Even 3DS, great job @felipemanga

kotx commented 2 years ago

Might want to pin this issue?

Bobby-Anggunawan commented 1 year ago

Is it available on play store? I see there's android version, but I can't find it on play store..

pegvin commented 1 year ago

Is it available on play store? I see there's android version, but I can't find it on play store..

no dotto is currently being developed, but the devs have made a "web" version available which you can try: https://libresprite.github.io/Dotto/

it probably contains bug, and not sure if it'll work on mobile devices

ElfEars commented 1 year ago

I know that it's planned to have a palette editor but is Dotto planned to support indexed images at some point?

dustdfg commented 1 year ago

It would be good to see screenshots (at least)

pegvin commented 1 year ago

@dustdfg i've attached a video of me using dotto, it's still not perfect for daily use as for now and the development has slowed a bit...

https://github.com/LibreSprite/Dotto/assets/75035219/b15d278c-6f88-4e2d-8bc7-1600c7188b2c

(sorry the video quality maybe not the best as it's 1600x900, even though i have a 1080p monitor i prefer lower-resolution for nice performance)

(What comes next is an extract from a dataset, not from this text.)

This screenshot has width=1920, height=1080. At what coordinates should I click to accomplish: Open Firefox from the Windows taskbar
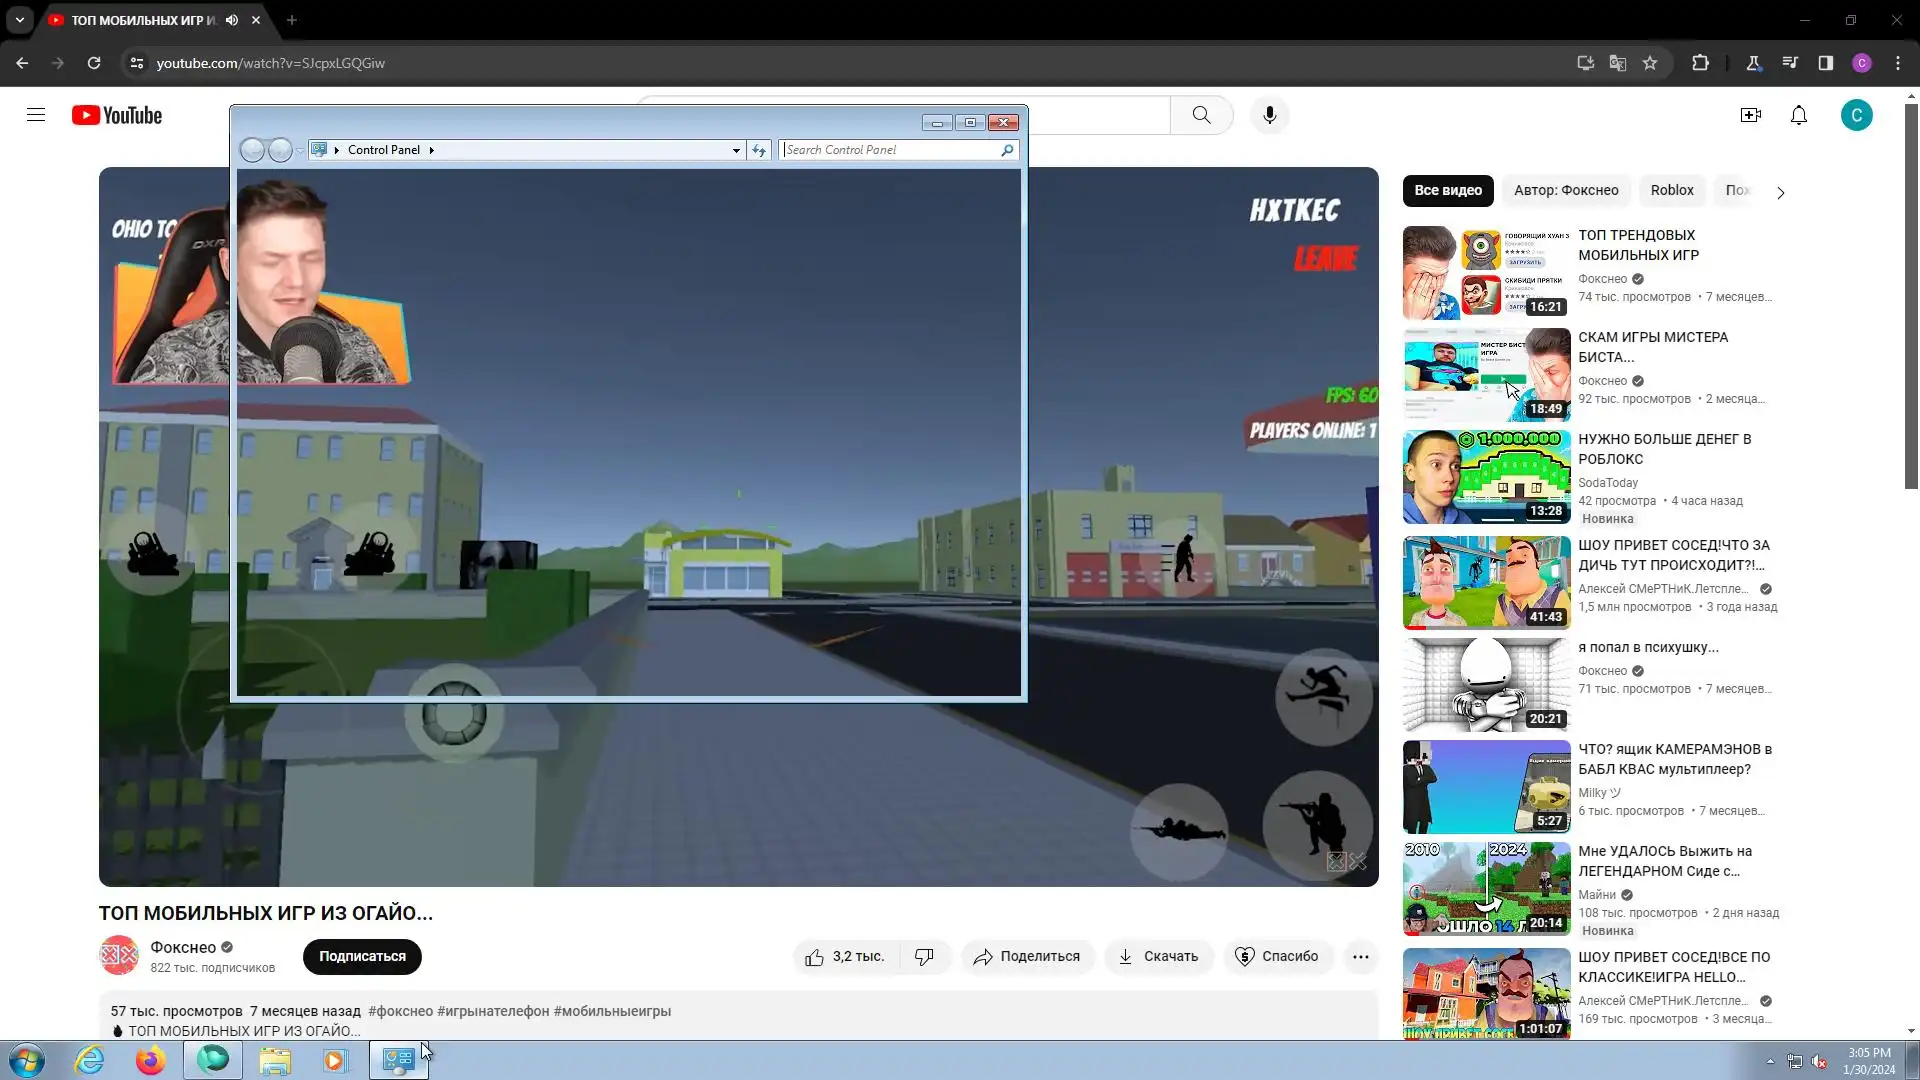151,1060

pegvin commented 1 year ago

I know that it's planned to have a palette editor but is Dotto planned to support indexed images at some point? ~ @ElfEars

well by indexed images support i assume you mean the images that store the color palette and every pixel is basically an index to the color in that palette...

if so then indeed png supports indexed colors and you can save to png, i'm pretty sure if dotto comes up with a custom format it may use color indexing.

and if you're referring to the "indexed" option in color-mode in aseprite, i can't really say if that will be added.